───── Task input

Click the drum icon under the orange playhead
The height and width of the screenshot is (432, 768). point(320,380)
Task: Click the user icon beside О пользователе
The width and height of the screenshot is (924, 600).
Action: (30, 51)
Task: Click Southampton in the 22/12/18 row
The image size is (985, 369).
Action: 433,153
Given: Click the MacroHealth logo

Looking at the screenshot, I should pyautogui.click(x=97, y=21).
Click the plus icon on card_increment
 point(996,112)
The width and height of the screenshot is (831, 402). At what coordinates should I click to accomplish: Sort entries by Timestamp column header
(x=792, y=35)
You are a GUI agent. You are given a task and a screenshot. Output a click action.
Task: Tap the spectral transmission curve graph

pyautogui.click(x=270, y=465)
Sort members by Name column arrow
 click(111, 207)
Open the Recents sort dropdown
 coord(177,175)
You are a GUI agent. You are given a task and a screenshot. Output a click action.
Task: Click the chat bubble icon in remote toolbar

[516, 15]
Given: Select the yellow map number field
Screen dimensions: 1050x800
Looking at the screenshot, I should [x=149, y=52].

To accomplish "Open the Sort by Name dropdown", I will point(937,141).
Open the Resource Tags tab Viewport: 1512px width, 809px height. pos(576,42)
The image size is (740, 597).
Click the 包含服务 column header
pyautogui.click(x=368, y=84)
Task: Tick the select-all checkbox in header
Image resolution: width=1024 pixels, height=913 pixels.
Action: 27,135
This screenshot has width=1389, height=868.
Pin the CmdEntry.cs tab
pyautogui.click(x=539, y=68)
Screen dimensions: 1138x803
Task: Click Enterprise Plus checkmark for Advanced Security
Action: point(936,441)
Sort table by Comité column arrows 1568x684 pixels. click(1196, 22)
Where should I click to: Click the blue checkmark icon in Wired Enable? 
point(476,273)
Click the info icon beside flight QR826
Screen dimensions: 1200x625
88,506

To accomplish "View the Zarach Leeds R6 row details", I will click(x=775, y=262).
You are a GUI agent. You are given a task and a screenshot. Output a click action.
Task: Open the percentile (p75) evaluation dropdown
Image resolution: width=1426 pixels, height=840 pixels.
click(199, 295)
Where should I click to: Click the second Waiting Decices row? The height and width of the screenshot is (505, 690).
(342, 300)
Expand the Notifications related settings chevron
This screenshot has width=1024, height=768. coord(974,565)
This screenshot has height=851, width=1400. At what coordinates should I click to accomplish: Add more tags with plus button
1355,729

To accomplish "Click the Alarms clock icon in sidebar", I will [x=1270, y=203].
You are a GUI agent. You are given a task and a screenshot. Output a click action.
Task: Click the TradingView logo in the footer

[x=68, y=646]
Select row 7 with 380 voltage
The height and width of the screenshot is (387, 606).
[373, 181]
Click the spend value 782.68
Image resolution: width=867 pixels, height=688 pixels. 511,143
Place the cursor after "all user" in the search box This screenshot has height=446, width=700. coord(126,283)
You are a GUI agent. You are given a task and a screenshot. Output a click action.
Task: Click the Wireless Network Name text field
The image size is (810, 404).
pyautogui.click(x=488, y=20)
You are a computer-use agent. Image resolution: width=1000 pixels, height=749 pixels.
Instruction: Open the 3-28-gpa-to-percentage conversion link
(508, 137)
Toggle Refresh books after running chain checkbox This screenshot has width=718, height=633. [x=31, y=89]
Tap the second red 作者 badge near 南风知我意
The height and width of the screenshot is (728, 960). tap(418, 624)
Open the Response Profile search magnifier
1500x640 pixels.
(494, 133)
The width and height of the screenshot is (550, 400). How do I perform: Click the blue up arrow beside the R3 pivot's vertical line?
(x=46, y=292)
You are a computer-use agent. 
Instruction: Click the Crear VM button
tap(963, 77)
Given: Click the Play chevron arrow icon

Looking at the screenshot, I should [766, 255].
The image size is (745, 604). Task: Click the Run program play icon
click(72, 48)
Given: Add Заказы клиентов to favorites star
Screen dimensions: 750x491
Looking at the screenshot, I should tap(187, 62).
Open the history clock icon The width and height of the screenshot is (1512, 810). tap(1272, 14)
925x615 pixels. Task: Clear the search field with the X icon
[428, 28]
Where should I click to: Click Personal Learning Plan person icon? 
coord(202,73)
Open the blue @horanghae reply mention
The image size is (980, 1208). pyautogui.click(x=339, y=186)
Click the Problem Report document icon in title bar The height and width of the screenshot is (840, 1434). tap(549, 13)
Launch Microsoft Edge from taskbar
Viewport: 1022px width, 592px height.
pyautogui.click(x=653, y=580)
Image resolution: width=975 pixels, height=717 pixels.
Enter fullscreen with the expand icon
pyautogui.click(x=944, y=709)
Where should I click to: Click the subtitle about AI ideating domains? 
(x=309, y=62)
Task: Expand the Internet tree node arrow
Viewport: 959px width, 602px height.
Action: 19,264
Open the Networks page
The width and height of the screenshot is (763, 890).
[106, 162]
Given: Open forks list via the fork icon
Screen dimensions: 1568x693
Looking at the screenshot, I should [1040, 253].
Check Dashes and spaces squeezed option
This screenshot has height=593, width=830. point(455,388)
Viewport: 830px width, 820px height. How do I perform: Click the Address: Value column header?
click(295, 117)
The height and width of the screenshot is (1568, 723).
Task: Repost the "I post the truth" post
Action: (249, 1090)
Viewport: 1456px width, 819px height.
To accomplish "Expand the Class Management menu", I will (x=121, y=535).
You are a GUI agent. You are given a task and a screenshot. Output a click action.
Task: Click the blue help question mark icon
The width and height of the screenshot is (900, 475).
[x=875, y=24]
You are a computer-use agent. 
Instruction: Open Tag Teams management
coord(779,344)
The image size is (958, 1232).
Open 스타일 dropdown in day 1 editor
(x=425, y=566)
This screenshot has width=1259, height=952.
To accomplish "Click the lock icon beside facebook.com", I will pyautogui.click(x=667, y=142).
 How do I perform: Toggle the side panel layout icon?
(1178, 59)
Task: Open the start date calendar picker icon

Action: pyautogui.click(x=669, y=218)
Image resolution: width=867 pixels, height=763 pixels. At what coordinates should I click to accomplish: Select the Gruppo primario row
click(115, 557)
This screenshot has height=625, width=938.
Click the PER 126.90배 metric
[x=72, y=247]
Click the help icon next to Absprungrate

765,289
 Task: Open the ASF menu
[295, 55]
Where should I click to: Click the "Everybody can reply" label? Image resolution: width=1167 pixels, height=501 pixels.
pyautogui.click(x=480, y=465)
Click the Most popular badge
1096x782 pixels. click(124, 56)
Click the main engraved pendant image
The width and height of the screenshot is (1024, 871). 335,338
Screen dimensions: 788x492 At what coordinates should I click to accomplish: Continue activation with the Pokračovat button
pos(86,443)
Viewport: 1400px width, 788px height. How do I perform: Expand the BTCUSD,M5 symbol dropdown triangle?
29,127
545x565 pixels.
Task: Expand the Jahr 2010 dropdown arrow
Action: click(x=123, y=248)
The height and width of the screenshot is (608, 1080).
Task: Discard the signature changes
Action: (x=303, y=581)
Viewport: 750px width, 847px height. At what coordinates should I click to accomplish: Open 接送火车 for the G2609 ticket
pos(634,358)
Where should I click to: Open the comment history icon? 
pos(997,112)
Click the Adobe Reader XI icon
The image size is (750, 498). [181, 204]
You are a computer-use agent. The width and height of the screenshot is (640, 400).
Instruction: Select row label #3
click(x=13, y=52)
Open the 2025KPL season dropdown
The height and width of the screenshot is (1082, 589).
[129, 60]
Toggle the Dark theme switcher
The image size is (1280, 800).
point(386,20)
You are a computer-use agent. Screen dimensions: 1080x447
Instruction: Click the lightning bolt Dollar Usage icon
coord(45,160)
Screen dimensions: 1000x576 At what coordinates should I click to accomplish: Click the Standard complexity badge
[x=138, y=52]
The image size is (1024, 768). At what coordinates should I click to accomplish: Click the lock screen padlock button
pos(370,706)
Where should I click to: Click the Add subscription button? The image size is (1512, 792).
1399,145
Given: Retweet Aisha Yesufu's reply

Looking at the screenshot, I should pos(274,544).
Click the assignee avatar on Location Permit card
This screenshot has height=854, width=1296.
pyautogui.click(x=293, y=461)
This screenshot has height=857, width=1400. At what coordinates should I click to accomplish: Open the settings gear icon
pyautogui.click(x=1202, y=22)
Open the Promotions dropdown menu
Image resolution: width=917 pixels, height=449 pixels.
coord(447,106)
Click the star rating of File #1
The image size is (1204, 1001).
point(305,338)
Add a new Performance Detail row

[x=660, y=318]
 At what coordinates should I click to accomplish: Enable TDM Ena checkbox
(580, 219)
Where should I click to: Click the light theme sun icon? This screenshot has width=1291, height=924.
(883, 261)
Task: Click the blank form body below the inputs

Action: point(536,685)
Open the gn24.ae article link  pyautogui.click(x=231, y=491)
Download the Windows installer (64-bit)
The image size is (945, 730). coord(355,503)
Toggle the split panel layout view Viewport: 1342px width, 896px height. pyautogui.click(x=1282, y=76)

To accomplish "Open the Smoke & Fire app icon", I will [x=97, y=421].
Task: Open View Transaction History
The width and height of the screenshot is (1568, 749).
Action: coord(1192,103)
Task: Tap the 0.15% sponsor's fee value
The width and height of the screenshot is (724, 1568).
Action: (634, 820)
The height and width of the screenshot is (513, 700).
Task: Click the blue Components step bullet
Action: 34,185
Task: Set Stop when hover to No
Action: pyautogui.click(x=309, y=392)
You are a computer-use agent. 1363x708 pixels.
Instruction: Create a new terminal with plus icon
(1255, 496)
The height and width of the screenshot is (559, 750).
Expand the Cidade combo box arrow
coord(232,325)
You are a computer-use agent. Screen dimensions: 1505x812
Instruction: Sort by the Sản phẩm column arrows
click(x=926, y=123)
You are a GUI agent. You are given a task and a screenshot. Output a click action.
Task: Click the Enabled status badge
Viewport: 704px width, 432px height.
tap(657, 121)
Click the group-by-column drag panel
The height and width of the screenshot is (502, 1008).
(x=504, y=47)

──────────

- **Brief**:
Scan the listing above for the word "computer" and copy every line that holds it.

- **Task answer**:
You are a computer-use agent. Image resolution: width=1000 pixels, height=749 pixels.
You are a computer-use agent. 
You are a computer-use agent. 
You are a computer-use agent. The width and height of the screenshot is (640, 400).
You are a computer-use agent. Screen dimensions: 1080x447
You are a computer-use agent. 1363x708 pixels.
You are a computer-use agent. Screen dimensions: 1505x812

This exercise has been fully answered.